Six major charge-card issuers--American Express, Bank of America, Chase Manhattan Bank, Citibank, Discover and MBNA--have started to fight back by cooperating with the Secret Service to pool information about fraudulent transactions and to generate computer analyses that flag locations where numerous cards may have been skimmed. The Visa and Mastercard associations, along with American Express, are refining their security programs, called neural networks, to do a better job of spotting suspicious transactions before they are consummated. (If, for example, someone in Hong Kong tries to buy something with a card that was used just two hours earlier in Chicago, the computer will reject the transaction.)
But the card companies are reluctant to spend much money to combat a threat they still regard as relatively small. "I think we have to look at the size of the skimming problem vs. the cost to solve it," says John Shaughnessy, senior vice president of risk management at Visa USA, which estimates that fraud losses from skimming represent less than one-tenth of 1% of total sales.

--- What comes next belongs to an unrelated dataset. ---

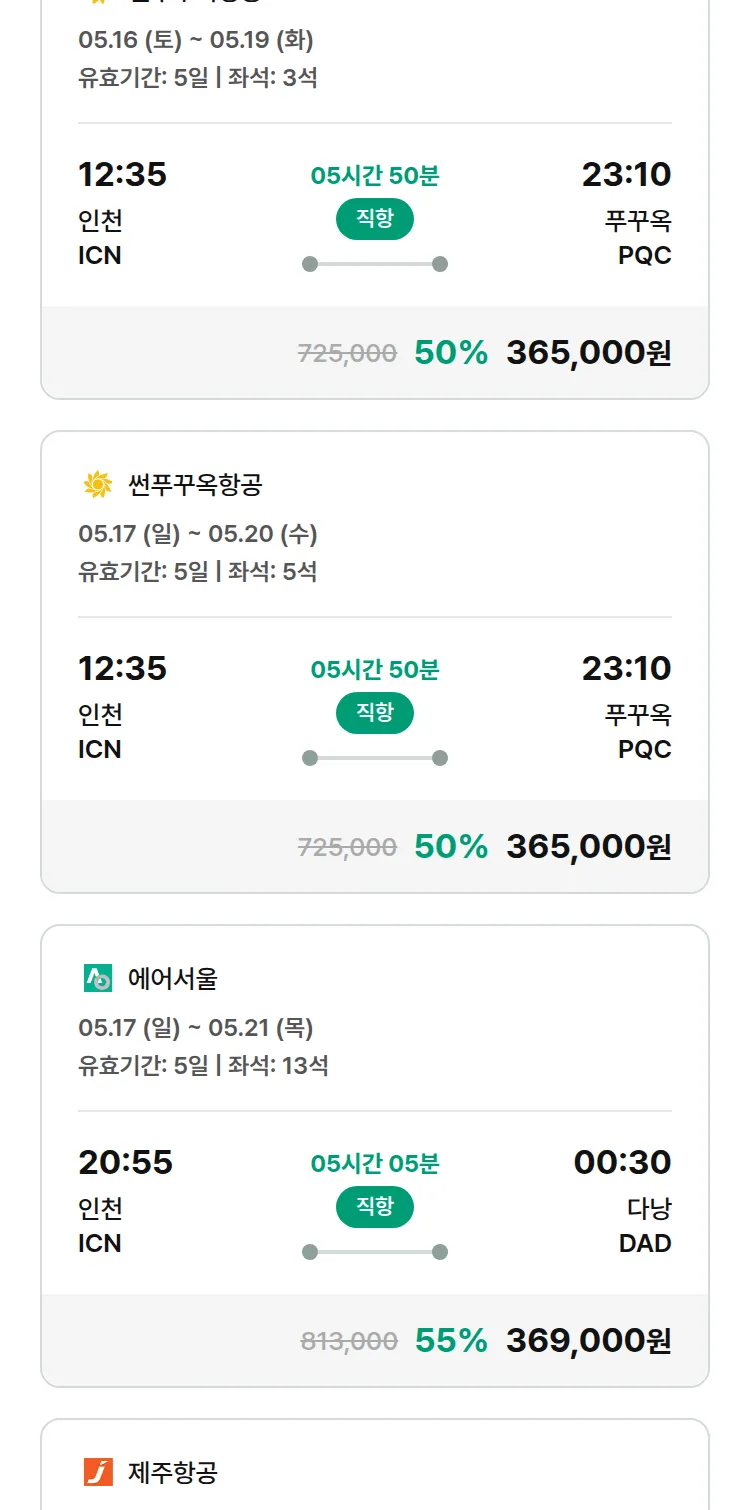Click the 제주항공 orange logo icon
This screenshot has height=1510, width=750.
(x=98, y=1472)
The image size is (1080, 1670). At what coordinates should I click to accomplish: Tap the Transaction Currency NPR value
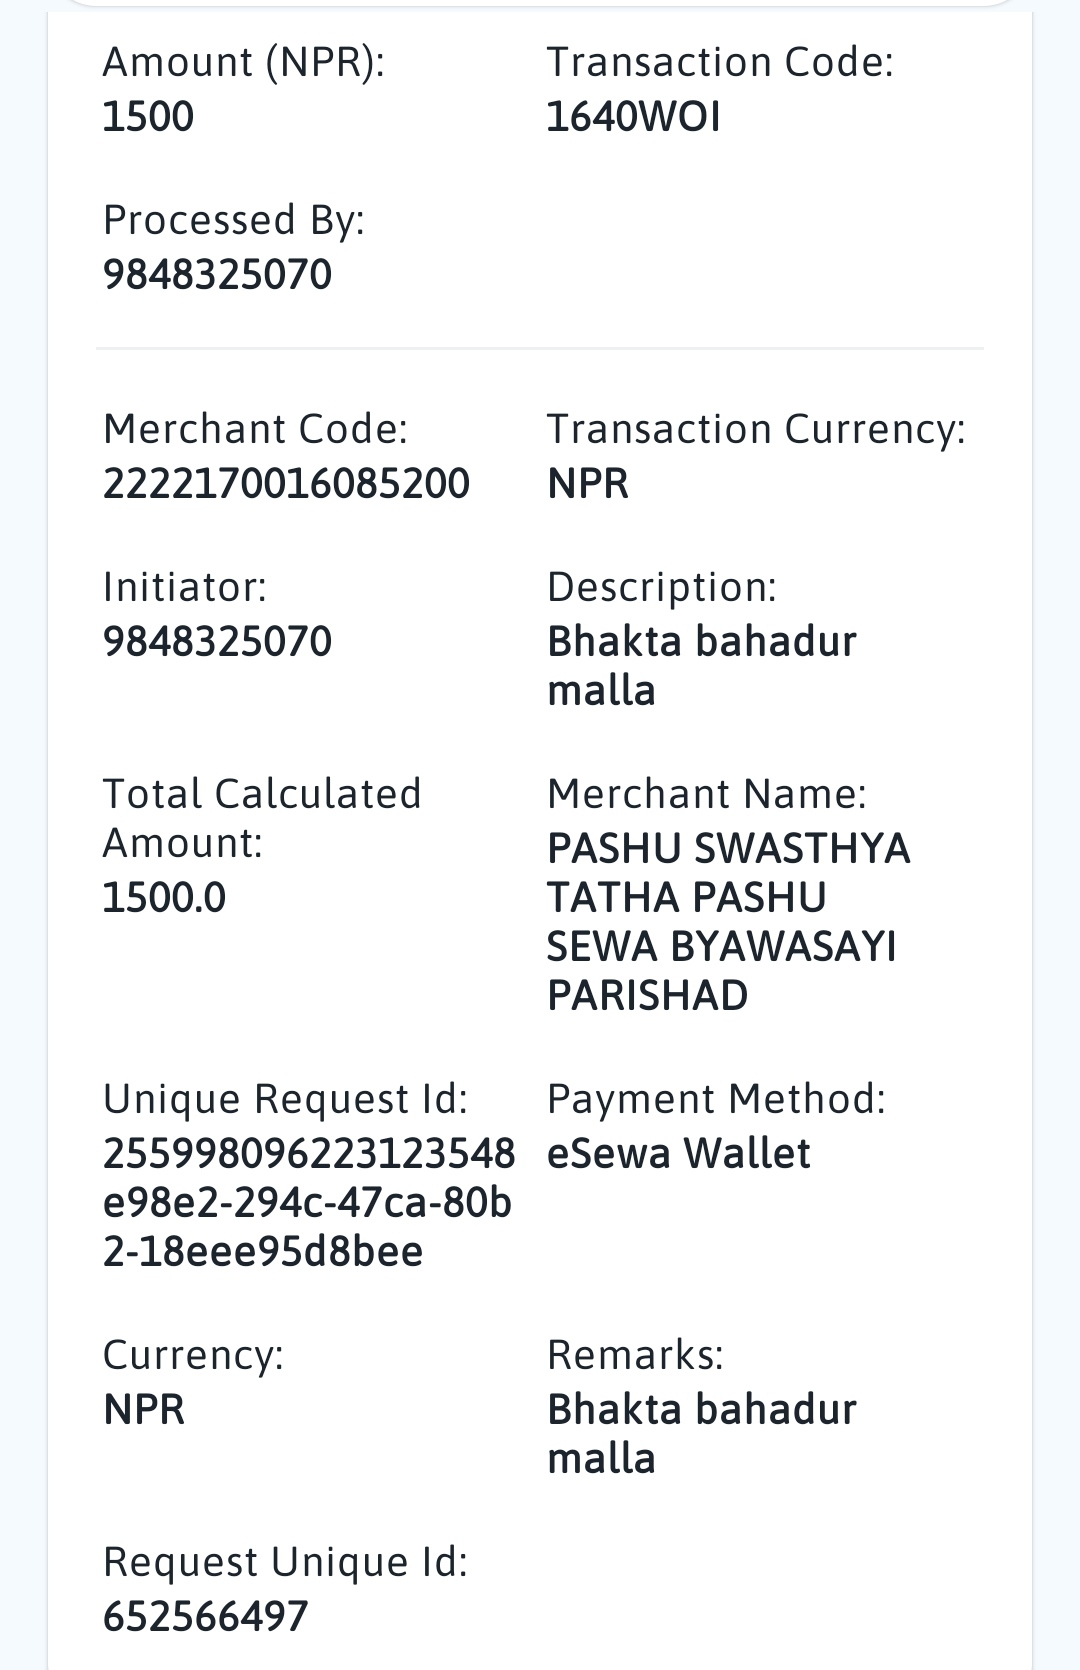tap(588, 484)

Individual cardholders are not liable for fraudulent charges made to their accounts by skimmers or other scam artists. But those cardholders can be in for a rude shock when thousands of dollars worth of purchases suddenly show up on their monthly statements. Card companies urge their customers to read their bills closely and report improper charges promptly. But even if they do, they face the hassle of paperwork and of acquiring new charge cards. And the losses incurred by the charge-card companies eventually get passed along, largely invisibly, to consumers through higher interest rates and card fees.
What's more, Secret Service agents point out that the skimmers, even if they are a relatively minor annoyance to credit-card companies, are feeding a sizable chunk of change into the coffers of Asian, Russian, Nigerian and Latin organized-crime cabals. "For some of these inherently violent groups," says Regan, "skimming is too lucrative to ignore."